Optimization of lentiviral CRISPR/Cas9 in vivo expression

Abstract

Clustered Regularly Interspaced Short Palindromic Repeats /CRISPR-associated 9 (CRISPR/Cas9) 시스템은 유전체 염기 서열을 특이적으로 인식하는 능력과 유전자 편집에 있어서 유용성 때문에 과학자들에게 주목받고 있다. 신경과학에서 CRISPR/Cas9 시스템을 사용한 연구가 늘고 있음에도 불구하고, 대부분의 연구가 신경세포 일차배양이나 유기체 슬라이스 배양과 같은 시험관 내 조건에서 이루어졌다. 특이성 및 유용성 등을 고려하면 더 생리적인 체내 조건에서 이루어진 연구는 아직 많이 이루어지지 않았다. 본 연구에서는 렌티바이러스를 이용한 CRISPR/Cas9 시스템을 체내에서 발현시키는 적절한 과정을 찾아나간다. 포유류 세포 배양에 사용되는 배지, 초고속 원심 분리에 사용하는 로터의 종류, 트렌스펙션 때 사용되는 vector의 몰수 비, 그리고 transfer vector의 insert 부분의 크기 등 적정 조건을 찾아나가는 과정 동안 렌티바이러스 CRISPR/Cas9의 역가와 순도를 높임으로써 전기생리학 실험과 동물실험에 적정한 고농도의 렌티바이러스 CRISPR/Cas9을 제작하는데 성공하였다. GluA2를 제거하기 위하여 GluA2를 인식하는 sgRNA가 사용되었고 GluA2 knockout은 웨스턴 블랏, 그리고 전기생리학 실험을 통해 확인되었다. 렌티바이러스를 통해서 CRISPR/Cas9을 생체내 발현시키는 것은 일반적인 생물학 연구에만 유용할 뿐 아니라, 의생명과학 연구에 있어서도 유용할 것으로 생각된다.

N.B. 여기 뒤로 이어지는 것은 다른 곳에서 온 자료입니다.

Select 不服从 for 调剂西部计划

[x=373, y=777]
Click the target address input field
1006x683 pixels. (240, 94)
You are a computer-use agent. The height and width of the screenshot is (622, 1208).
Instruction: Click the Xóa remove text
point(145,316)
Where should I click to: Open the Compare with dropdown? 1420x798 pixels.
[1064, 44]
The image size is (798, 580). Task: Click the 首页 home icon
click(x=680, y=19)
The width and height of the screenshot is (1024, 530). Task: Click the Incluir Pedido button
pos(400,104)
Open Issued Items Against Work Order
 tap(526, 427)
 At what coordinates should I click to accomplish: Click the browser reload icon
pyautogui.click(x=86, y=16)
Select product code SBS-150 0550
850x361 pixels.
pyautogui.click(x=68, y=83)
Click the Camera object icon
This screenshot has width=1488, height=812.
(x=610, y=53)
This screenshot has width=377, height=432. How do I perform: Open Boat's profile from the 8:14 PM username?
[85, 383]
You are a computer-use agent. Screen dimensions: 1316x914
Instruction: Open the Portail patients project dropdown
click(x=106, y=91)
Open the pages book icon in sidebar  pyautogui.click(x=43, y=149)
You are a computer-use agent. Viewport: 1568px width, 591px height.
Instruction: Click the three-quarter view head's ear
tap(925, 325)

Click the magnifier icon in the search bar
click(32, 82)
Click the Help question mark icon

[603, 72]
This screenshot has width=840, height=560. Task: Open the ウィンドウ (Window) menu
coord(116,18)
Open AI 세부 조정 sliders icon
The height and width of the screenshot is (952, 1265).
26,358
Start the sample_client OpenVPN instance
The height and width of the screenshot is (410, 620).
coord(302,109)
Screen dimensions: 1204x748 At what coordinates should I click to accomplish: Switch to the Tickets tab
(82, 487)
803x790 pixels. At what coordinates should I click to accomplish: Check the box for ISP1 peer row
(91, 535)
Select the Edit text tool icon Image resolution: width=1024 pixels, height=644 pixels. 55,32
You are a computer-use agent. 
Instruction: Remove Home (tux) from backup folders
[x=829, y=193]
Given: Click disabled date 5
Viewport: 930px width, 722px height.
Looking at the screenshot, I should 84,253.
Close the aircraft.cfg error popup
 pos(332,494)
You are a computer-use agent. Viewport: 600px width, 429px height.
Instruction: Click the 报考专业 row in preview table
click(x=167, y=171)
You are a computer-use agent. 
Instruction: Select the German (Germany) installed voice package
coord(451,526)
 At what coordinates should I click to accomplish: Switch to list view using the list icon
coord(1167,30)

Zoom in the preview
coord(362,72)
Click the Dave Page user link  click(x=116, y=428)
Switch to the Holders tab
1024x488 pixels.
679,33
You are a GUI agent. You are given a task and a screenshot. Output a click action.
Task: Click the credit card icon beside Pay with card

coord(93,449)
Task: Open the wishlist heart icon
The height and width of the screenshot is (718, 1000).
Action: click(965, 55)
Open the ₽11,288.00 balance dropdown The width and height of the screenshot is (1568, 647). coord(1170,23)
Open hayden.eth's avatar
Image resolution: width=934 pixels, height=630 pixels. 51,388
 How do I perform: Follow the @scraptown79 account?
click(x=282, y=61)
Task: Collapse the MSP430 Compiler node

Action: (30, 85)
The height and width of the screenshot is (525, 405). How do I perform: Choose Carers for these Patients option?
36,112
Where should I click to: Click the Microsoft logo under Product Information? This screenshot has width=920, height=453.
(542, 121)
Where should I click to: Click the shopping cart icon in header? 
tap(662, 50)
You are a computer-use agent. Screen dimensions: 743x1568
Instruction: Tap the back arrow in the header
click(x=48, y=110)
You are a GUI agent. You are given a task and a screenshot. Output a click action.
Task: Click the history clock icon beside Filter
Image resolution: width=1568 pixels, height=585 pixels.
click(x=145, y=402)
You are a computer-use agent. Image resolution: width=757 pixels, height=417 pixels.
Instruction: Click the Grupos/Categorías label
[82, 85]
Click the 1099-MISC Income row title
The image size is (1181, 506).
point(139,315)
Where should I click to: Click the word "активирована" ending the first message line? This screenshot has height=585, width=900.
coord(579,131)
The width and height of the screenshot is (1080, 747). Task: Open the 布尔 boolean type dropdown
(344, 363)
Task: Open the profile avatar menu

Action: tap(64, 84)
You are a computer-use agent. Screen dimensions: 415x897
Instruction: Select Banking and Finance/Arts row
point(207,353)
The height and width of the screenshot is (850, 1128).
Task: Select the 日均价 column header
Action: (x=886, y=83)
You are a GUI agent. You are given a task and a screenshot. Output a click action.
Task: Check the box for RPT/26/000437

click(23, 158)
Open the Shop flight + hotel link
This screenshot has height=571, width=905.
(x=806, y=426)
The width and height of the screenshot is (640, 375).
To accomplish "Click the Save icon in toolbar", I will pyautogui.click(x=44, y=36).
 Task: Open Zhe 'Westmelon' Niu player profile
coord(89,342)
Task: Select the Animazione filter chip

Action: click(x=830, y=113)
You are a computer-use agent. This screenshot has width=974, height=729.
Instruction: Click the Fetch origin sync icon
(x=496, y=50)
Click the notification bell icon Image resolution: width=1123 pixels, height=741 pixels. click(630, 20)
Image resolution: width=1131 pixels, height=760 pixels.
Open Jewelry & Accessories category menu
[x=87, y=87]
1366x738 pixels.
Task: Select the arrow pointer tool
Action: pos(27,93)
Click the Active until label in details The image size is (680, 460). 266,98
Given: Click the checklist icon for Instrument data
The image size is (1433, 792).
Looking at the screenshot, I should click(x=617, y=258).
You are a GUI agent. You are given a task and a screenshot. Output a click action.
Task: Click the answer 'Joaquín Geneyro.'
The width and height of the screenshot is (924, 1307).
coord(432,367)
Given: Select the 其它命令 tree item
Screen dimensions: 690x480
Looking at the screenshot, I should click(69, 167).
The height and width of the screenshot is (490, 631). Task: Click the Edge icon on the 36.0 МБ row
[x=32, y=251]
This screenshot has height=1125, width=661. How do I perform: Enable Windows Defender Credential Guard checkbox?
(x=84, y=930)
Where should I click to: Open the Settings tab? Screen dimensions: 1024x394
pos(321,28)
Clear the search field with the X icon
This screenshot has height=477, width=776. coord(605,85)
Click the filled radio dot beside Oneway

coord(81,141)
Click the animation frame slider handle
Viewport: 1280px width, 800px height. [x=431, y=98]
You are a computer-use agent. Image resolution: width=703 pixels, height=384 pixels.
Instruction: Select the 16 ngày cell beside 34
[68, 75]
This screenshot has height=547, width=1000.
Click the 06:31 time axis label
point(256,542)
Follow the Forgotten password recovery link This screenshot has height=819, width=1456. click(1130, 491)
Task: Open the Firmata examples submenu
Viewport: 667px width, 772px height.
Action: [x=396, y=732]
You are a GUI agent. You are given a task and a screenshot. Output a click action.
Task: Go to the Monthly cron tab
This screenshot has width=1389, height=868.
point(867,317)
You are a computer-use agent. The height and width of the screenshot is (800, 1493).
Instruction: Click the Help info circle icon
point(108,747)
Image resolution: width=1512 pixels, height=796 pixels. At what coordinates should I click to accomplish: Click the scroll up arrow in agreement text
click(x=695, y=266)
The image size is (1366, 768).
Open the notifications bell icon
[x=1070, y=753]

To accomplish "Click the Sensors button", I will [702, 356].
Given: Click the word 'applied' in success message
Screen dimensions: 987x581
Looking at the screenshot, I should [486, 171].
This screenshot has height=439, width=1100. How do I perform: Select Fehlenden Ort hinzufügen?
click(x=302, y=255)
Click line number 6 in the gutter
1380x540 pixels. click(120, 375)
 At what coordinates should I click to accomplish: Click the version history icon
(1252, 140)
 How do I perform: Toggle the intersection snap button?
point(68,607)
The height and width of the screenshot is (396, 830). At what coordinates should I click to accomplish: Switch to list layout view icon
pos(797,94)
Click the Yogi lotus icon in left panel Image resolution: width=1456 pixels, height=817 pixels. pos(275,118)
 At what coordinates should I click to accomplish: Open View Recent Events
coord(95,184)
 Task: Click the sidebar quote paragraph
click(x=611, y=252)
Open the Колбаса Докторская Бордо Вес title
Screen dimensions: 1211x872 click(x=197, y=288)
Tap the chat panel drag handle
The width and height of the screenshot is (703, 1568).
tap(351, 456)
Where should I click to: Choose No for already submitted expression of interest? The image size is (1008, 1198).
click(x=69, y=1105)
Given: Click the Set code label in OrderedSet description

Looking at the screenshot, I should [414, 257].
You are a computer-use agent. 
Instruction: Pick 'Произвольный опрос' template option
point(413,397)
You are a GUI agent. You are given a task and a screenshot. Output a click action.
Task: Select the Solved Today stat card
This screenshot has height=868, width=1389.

Clustered Regularly Interspaced Short Palindromic Repeats /CRISPR-associated 9 (CRISPR/Cas9) system is gaining attention among scientists because of its specificity in genomic sequence recognition and feasibility in gene editing. Although the number of studies using CRISPR/Cas9 system is increasing in the field of neuroscience, most of them were conducted in in vitro condition such as primary neuron cultures or organotypic slice cultures. In spite of its versatility, the studies using CRISPR/Cas9 system in more physiological in vivo condition have not been realized much so far. Here, we search for the optimal lentivirus production condition for the CRISPR/Cas9 system in vivo expression. By optimizing the medium for mammalian cell culture, rotor type during ultracentrifugation, DNA vector molar ratio at transfection, and the insert size of transfer vector, we increased the purity and titer of lentiviral solution, and succeeded in producing high titer lentiviral CRISPR/Cas9 that is compatible with electrophysiological experiments and behavioral analyses after in vivo expression. The single guide RNA (sgRNA) construct which targets glutamate ionotropic receptor AMPA type subunit 2 (GluA2) of α-amino-3-hydroxy-5-methyl-4-isoxazolepropionic acid receptor (AMPAR) was used to delete GluA2 subunit, and GluA2 knockout was confirmed with western analysis and patch clamp recording experiments. The lentiviral CRISPR/Cas9 in vivo expression is going to be useful not only for the general biological study, but also for the biomedical research.